- [RECORDS FOR THE EXERCISE]
..........

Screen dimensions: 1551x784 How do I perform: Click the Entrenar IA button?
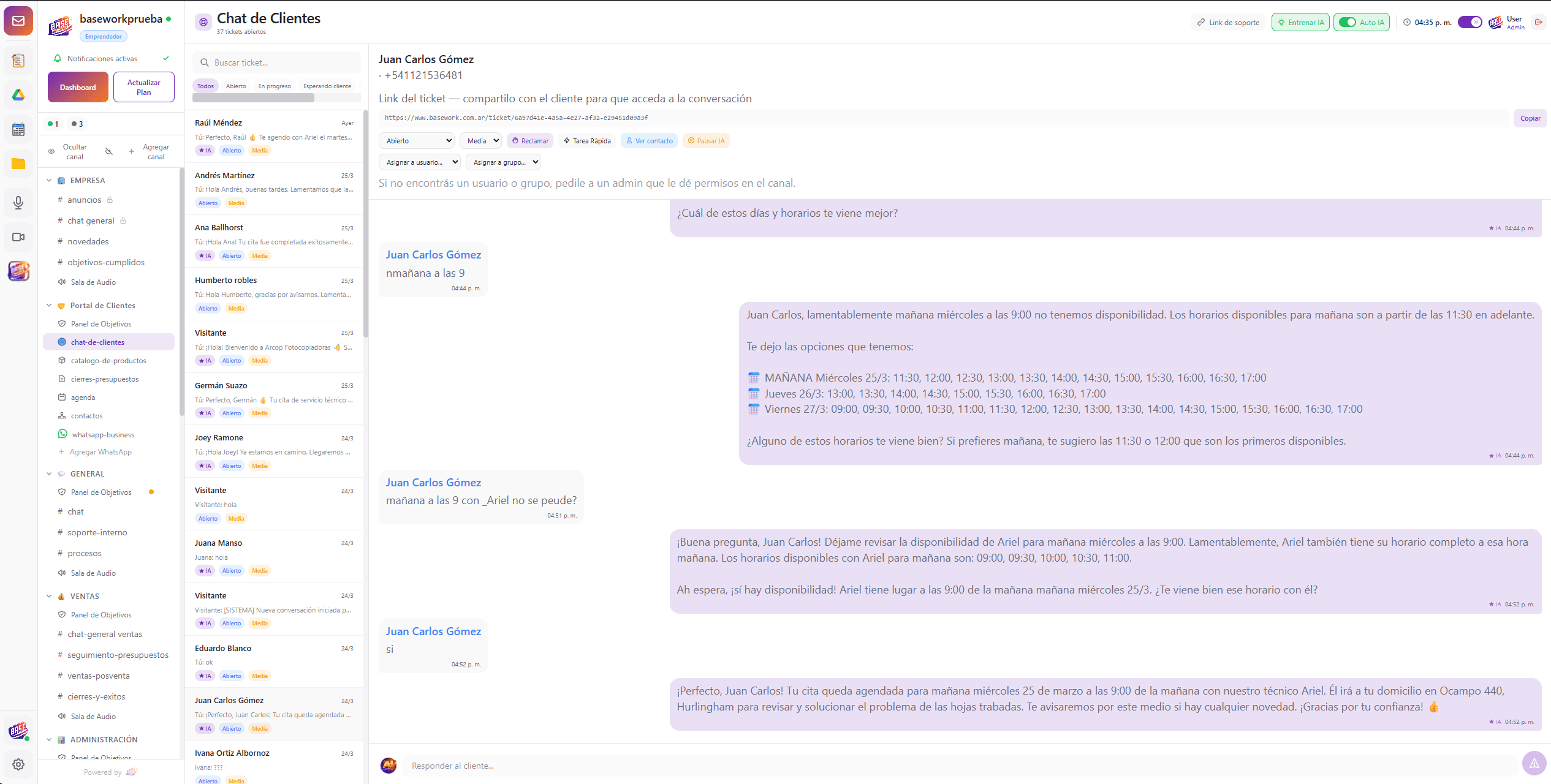point(1300,23)
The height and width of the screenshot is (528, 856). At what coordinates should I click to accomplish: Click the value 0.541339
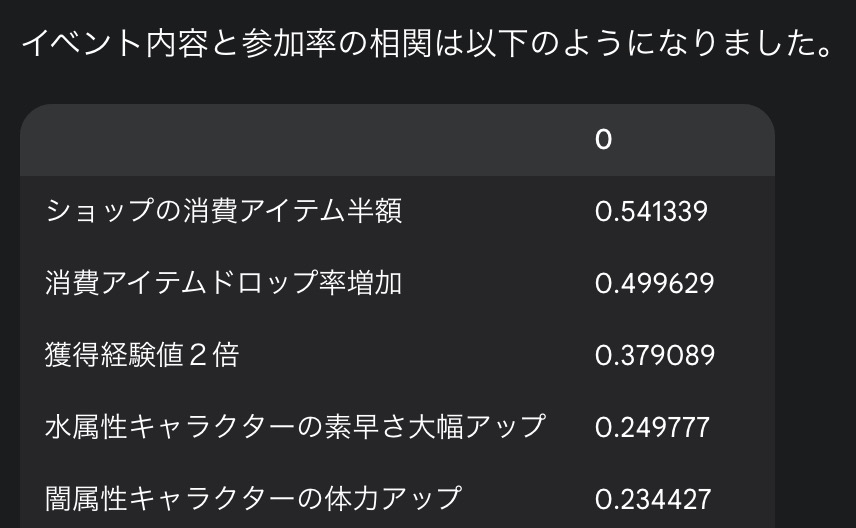click(x=651, y=211)
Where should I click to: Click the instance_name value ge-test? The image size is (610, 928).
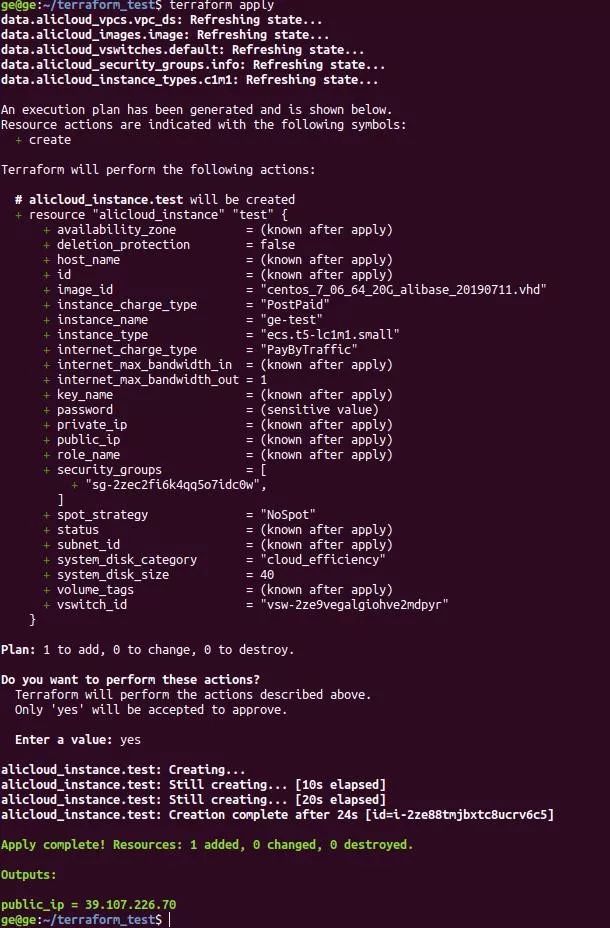292,320
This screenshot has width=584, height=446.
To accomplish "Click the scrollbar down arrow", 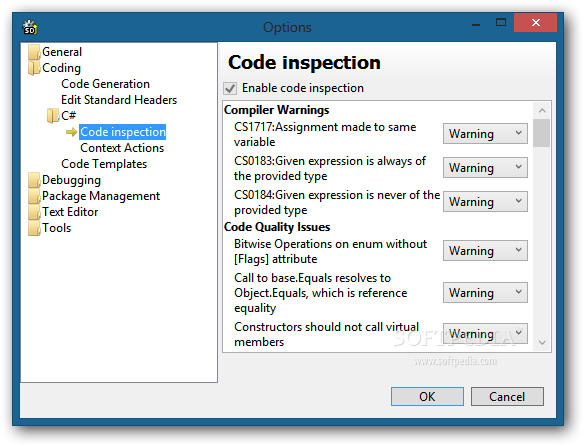I will pos(542,342).
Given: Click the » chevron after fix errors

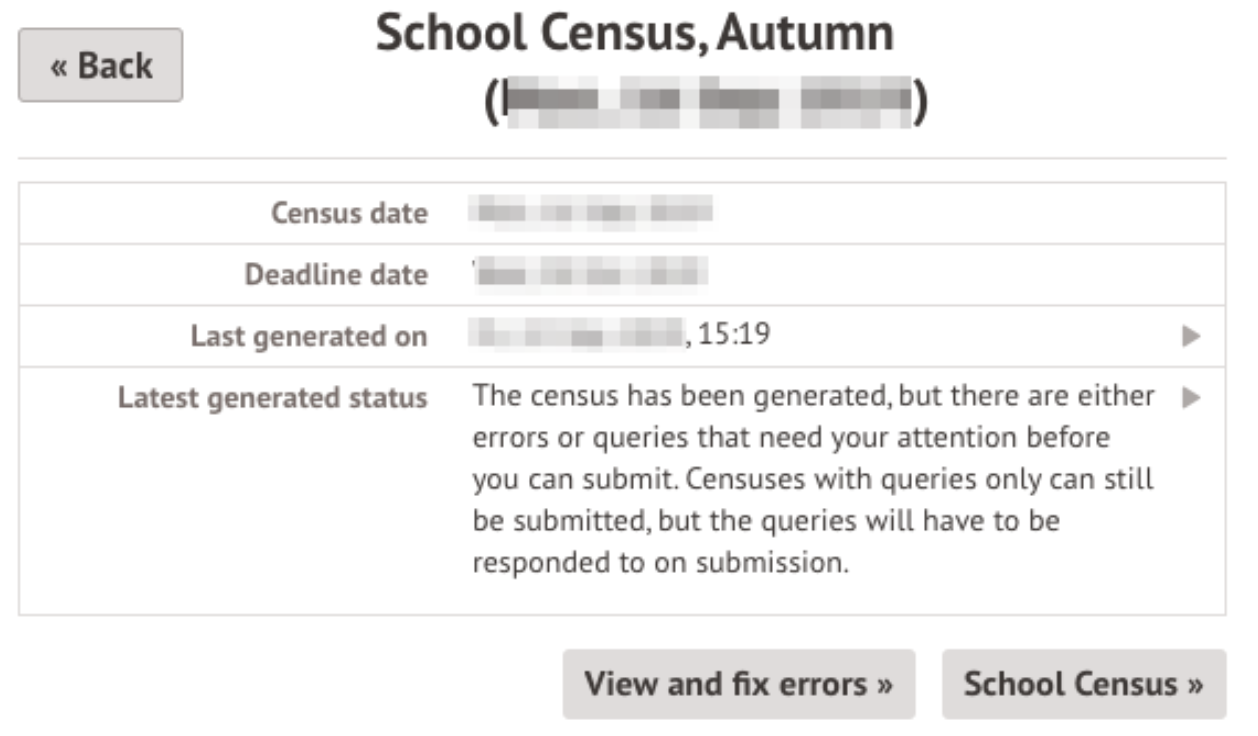Looking at the screenshot, I should click(883, 685).
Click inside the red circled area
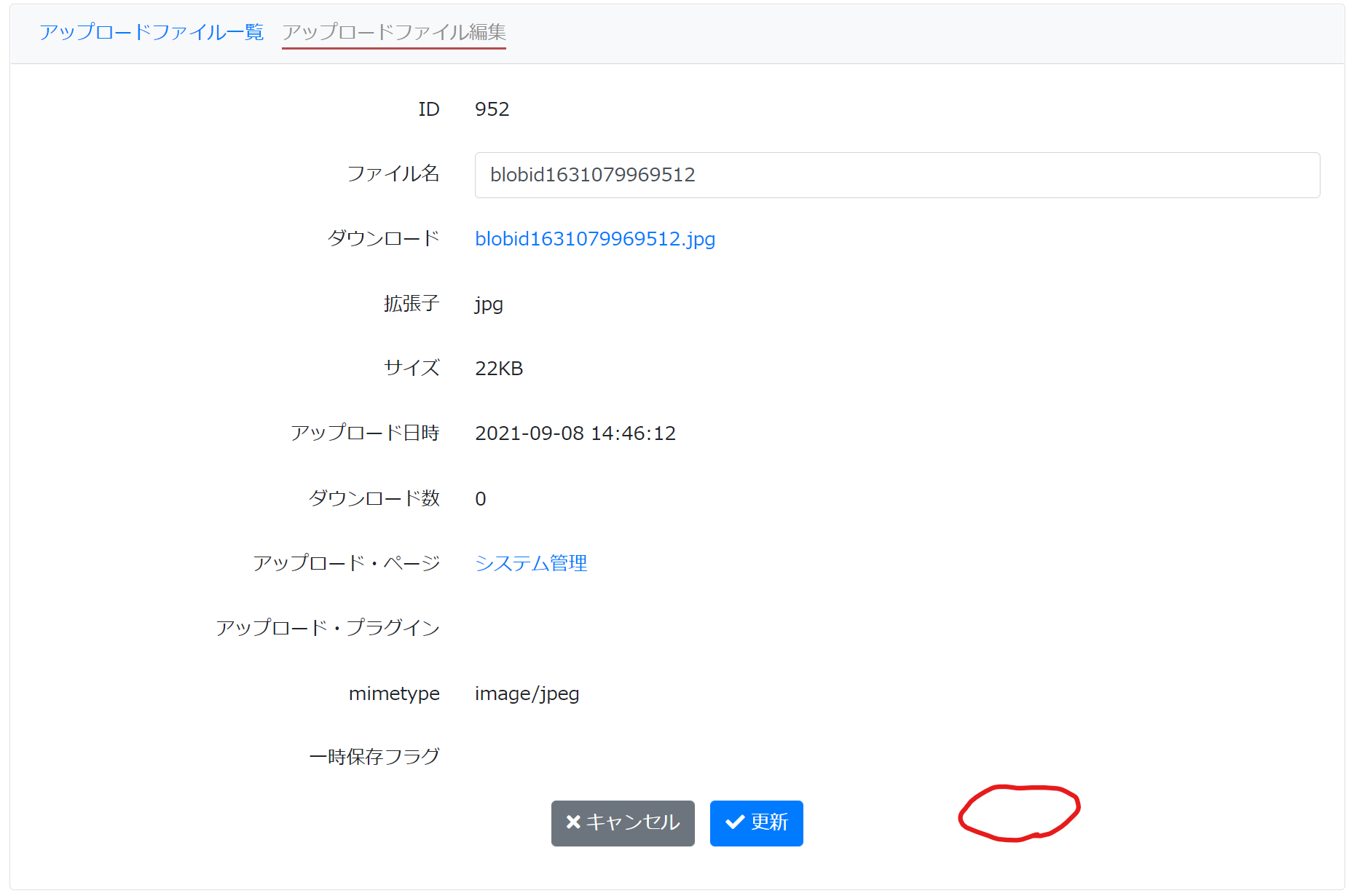Image resolution: width=1354 pixels, height=896 pixels. tap(1018, 812)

..........

- [TASK TO CARRY OUT] Turn the stretch from the line containing "Given: Click the" through the end of the material into a two-column CSV with the headers input and output, giving each text and its answer one row. Put each value in a single quoted field with line breaks replaced by spaces, and leave the pictures out.

- [ANSWER TO THE PROBLEM]
input,output
"Given: Click the » chevron after fix errors","Looking at the screenshot, I should click(883, 685)."
"Click inside the red circled area","Image resolution: width=1354 pixels, height=896 pixels. tap(1018, 812)"